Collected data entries
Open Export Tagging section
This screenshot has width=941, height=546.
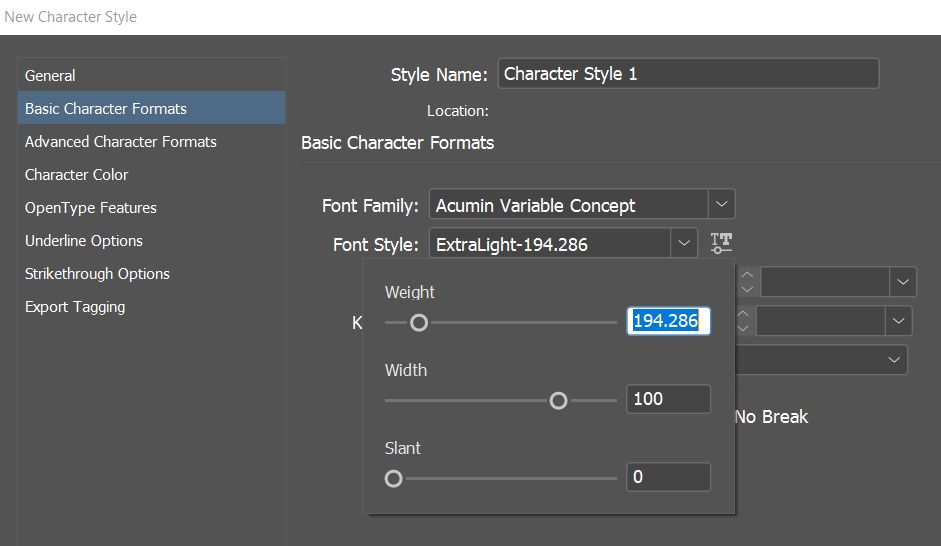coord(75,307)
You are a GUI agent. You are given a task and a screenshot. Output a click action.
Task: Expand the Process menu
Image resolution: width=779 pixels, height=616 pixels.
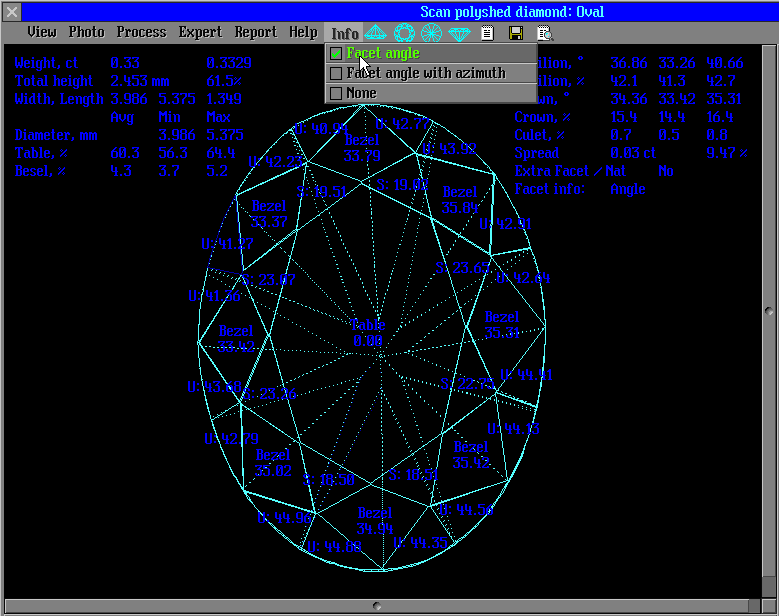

Aim of the task >> Print every entry verbatim and leave all pictures out.

Response to this task >>
Open Export Tagging section
This screenshot has width=941, height=546.
coord(75,307)
You are a GUI agent. You are given a task and a screenshot. Output a click action.
Task: Expand the Process menu
Image resolution: width=779 pixels, height=616 pixels.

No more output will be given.